La principessa etiope

di Raffaella Risolo

Possedevo tre Cinquecento: una bianca, una rossa e una grigio sabbia.

D’estate, quasi ogni sera, si andava a ballare alla “Conchiglia” a Balestrade che qui a Salemi, come adesso, non c’è niente da fare per i giovani.

Di lì uscivamo alle cinque e quarantacinque e andavamo sempre a Scopello. Alle sette in punto la zia Angelina sfornava il pane cunzato con l’olio, l’aglio e il pomodoro.

Facevamo il bagno al mare, che lì è bellissimo. Oggi però non ci si può più andare a Scopello. C’è troppo turismo, tutti ammassati, tutto finto.

E poi adesso non ce la faccio, troppi ricordi.

Io, dopo il bagno, andavo a riposare sotto un albero di fico. Stavo steso su una cutunnina che – come te lo spiego? – è come… come una coperta grossa. Tipo un plaid, insomma.

Poi si faceva di nuovo il bagno, si mangiava e si tornava a Salemi, che a Scopello dopo pranzo faceva troppo caldo.

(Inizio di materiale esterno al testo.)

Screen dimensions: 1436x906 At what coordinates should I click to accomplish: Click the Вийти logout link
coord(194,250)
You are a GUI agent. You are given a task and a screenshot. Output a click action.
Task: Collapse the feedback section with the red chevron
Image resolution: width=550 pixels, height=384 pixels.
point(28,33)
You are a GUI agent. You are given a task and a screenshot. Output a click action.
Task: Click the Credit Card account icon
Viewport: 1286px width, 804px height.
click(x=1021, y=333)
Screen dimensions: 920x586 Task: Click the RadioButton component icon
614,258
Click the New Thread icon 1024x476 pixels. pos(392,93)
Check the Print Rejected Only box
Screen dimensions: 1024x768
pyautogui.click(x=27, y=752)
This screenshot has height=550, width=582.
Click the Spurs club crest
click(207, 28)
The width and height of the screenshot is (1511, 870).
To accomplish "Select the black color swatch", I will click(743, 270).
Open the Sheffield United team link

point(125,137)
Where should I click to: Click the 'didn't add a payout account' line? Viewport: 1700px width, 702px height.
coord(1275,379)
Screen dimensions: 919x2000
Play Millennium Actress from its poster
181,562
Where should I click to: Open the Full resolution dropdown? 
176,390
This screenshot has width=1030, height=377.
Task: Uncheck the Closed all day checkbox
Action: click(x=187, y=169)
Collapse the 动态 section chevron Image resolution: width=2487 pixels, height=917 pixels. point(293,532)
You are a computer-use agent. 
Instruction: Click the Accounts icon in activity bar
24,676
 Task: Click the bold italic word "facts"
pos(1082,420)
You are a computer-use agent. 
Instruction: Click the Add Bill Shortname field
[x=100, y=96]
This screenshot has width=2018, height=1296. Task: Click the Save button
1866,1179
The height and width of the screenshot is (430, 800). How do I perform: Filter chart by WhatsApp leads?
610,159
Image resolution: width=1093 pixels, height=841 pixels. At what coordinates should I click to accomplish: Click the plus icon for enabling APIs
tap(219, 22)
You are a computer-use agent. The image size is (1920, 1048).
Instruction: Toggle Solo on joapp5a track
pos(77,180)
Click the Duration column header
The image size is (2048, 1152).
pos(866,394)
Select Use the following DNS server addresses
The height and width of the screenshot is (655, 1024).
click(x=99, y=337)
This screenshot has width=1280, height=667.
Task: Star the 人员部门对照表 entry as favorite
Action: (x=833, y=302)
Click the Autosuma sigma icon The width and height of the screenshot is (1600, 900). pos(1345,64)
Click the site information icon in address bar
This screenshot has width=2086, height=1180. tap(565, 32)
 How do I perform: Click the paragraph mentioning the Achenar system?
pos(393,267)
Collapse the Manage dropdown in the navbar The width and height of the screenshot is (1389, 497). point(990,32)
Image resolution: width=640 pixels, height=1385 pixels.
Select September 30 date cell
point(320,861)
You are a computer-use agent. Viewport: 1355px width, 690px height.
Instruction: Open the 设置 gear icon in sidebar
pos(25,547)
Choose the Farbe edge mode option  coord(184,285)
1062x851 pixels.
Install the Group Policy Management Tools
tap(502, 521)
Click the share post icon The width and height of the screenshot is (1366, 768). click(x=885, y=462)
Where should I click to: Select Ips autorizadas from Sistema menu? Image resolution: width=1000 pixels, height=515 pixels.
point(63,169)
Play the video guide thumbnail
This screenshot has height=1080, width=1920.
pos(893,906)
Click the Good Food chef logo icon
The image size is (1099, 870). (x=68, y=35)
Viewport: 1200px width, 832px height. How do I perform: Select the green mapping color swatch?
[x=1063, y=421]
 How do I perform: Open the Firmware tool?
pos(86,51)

Un pomeriggio, mentre ero sulla via del ritorno, vedo che aspetta alla fermata del bus una ragazza tutta scura, una bellezza etiope, con i capelli che arrivavano a metà schiena, un vestito a fiori grandi rossi e bianchi lungo fino alle caviglie e le spalle scoperte, che si giravano tutti a guardarla.

Subito io scendo dalla Cinquecento – quella bianca, credo che fosse – e vado verso di lei, ma come sto per aprire bocca lei mi blocca.

Mi dice: “È inutile che ti avvicini che niente ce ne esce”.

Allora io le rispondo: “Se ti avessi incontrato alla Conchiglia ti avrei chiesto di ballare e così ti avrei conosciuto. Ma ora, alla fermata, come si fa?”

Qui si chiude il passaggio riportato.